Aprender a escrever...

Aprender a escrever só se faz escrevendo. E só aprendemos bem aquilo que para nós tenha poesia.

domingo, 4 de maio de 2014

Projeto - Parte 2, Capítulos 7 e 8



Capítulo 7 – Punição dupla


O aprendiz paralisa diante das palavras da sacerdotisa, e Hitch toma a palavra.
– Ela estava premeditando isso há muito tempo, e você sabe. Só não sabíamos que alguém de seu nível seria pega tão rapidamente por uma armadilha óbvia como essa.
– Dane-se, sua meretriz. Ceifarei suas almas, e a liberdade virá.
– Infelizmente, o quadro ainda é pior, diz Yumi aparecendo em frente ao quarteto (as gêmeas sumiram quando atingidas pela magia)
– Se não tens algo mais belo que o silencio a dizer, cale-se, retruca Raitun.
– Não é belo o que tenho a dizer. Além de tentar lhe matar várias vezes, e tentar fazer o mesmo com pessoas do reino, ela traiu o nosso reino servindo de espiã para os Luminus. Levava informações de nossas tropas e afins.
– E a punição para seus crimes...
– É a morte.
O aprendiz se dirige á porta, em forma de raposa.
–Não concordo com a morte dela, ou com mortes de pessoas próximas, aliadas ou outra qualquer.
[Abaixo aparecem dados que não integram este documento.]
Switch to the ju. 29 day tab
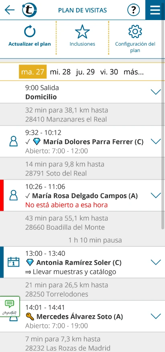This screenshot has height=352, width=165. coord(85,72)
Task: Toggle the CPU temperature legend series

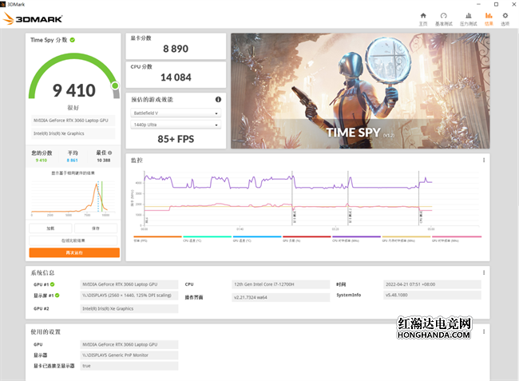Action: [195, 239]
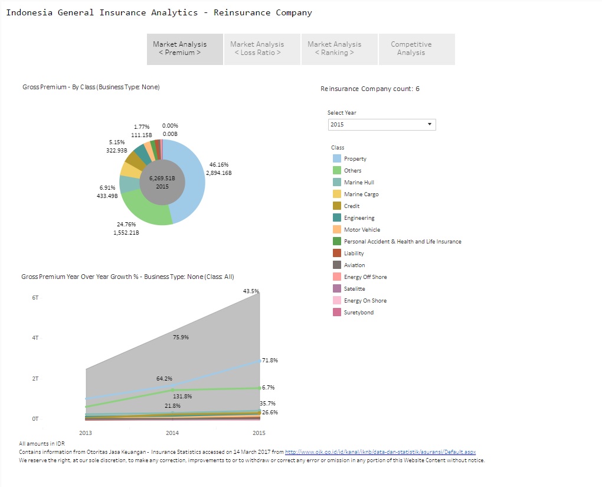Image resolution: width=602 pixels, height=487 pixels.
Task: Open the Market Analysis Premium tab
Action: click(185, 48)
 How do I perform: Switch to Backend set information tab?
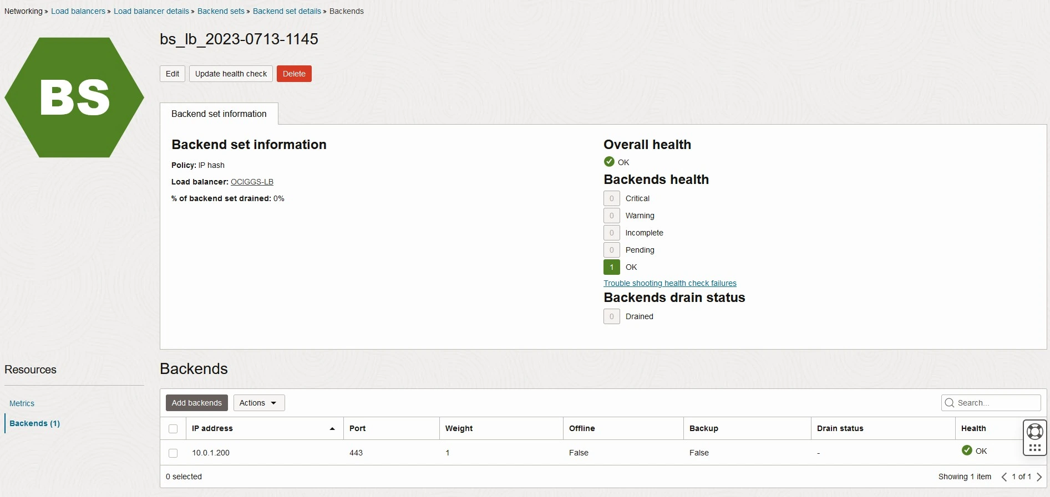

Algumas delas acontecem, outras são “necessárias”... Não concordo, porém um mero aprendiz não pode fazer nada contra as leis de seu reino. Muito menos contra as de um reino do qual não é filho. Que seja feita a sua lei. Não posso me meter nisso... Não me cabe o direito... Ainda não. Após essas palavras ele sai correndo em forma de raposa.
– Maldita sejais tu, substituta, por profanar locais sagrados e trair nosso reino de tal forma. De si, que os deuses tenham misericórdia. Que a luz a acompanhe até a morada de seus ancestrais nessa despedida, é o que Lilith diz.
– Infelizmente o arrependimento virá Lilith, e a marca feita em ti te levará junto comigo.
– Belas palavras, belas e equivocadas. Estas aqui serão as últimas. –ela aponta a Kaleido para o rosto de Hatsumomo – Dai Bakuhatsu.
A maga desintegra o corpo da substituta com essas palavras. Substituta que seria agora conhecida como traidora caso essa informação vazasse. A essa altura o aprendiz estava longe, decerto pensando no ocorrido. Paralisa novamente. Sente que uma aura está se esvaindo diante de seus sentidos, como se alguém importante que estivesse lhe tocando estivesse se afastando e se desfazendo, se despedindo naquele exato momento, lento e duradouro, que se estende até a eternidade. Tudo aquilo e a corrente de pensamentos que toma conta de seu ser começa a escorrer sobre ele como as gotas da chuva que começa a cair. Lentamente, lentamente, mais fortes, mais rapidamente, agora várias e várias. Uma chuva torrencial. São gotas profundas, penetram nas mais profundas profundezas da terra, e mais profunda parece ser a dor da raposa, e ainda mais profunda parece estar a localização da alma da Hatsumomo. O tempo passa, sabe-se lá quanto. Ora, pra que noção de tempo? Aos poucos começa a se mover, lenta e cabisbaixa raposa. O que se passa em sua sábia cabeça, só ela poderia nos dizer. Ou melhor, só ela que não pode nos dizer. Não agora, não daqui a dois dias. Não até que apagasse de dor e cansaço mental, físico, metafísico, espiritual. A raposa em sua aura de melancolia adentra na floresta negra, envolta em flashbacks e instantes de relembrar momentos. Alguns deles ocorridos ali mesmo. Outros em sua terra natal. Todos essencialmente importantes para tê-lo feito chegar ao seu atual estágio de angústia. Todos sem importância nenhuma diante daquilo que tomou conta de seu coração. O luto se materializa como um fardo pesado para ele, e mesmo assim a raposa apenas caminha, caminha, e caminha, e caminha, e é finalmente vencida, após toda a resistência. Estava em desvantagem numérica contra angústias, lembrança antiga, sentimentos, cansaço. Quem vem em seu socorro nos momentos de total perdição é parte de si mesmo. Só assim a “salvação da imersão em melancolia” pode ser efetiva. As gêmeas katanas, unidas na guerreira semelhante a seu mestre chamam pelo seu nome. Inicia-se dessa maneira um diálogo a quatro em seu mundo espiritual, o mundo das tempestades agora completamente tomado por uma chuva de dor e tristeza.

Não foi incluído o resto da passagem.